▸ Problem: Pick out each line in the rows below that contains the string "Task", with capitalization matching exactly, and copy those lines.

▸ Entries:
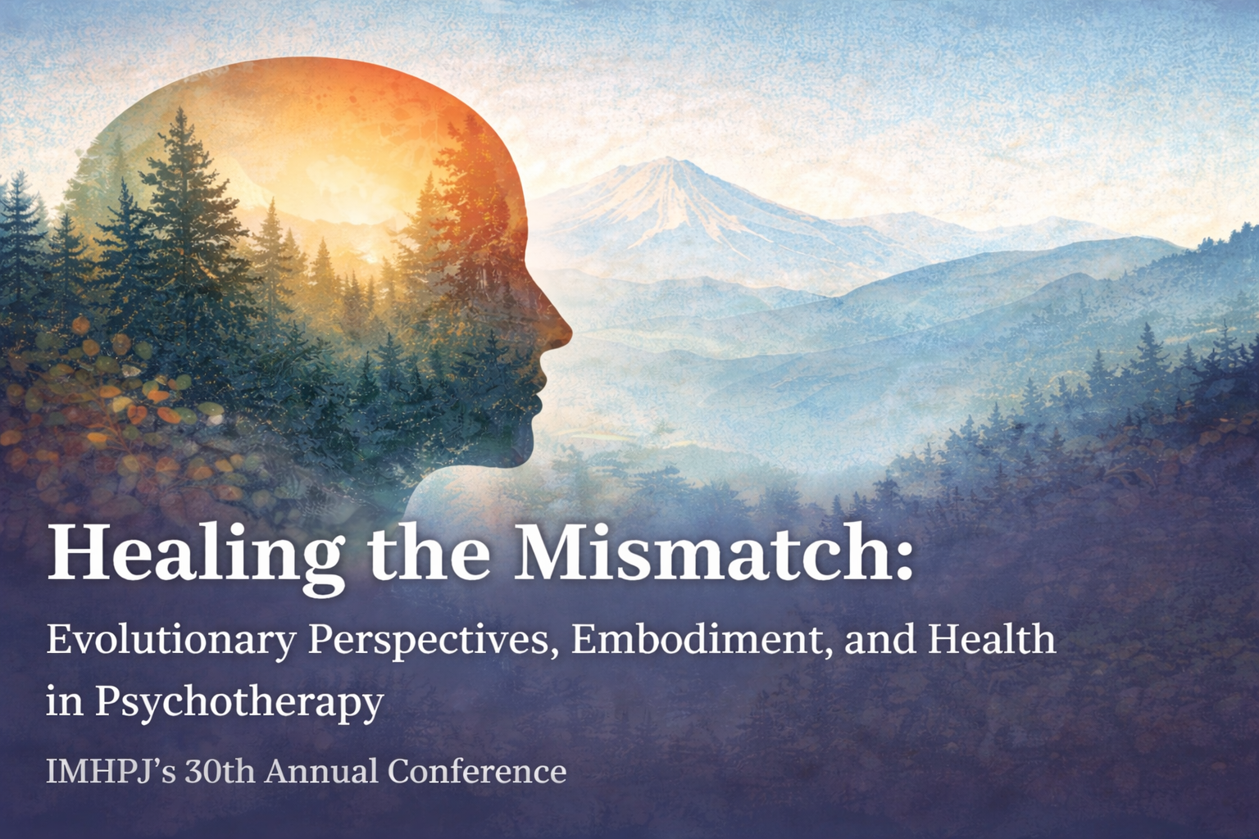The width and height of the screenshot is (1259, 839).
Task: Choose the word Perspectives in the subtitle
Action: pyautogui.click(x=433, y=642)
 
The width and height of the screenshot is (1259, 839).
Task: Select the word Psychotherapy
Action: pyautogui.click(x=239, y=702)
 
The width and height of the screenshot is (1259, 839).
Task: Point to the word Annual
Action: pyautogui.click(x=322, y=772)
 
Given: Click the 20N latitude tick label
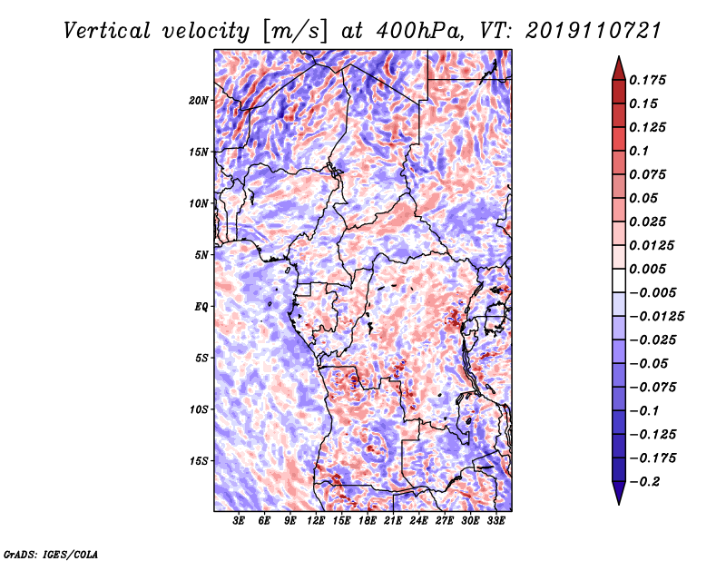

▸ Solution to this exercise:
Task: Choose the word Perspectives in the subtitle
Task: Select the word Psychotherapy
Task: Point to the word Annual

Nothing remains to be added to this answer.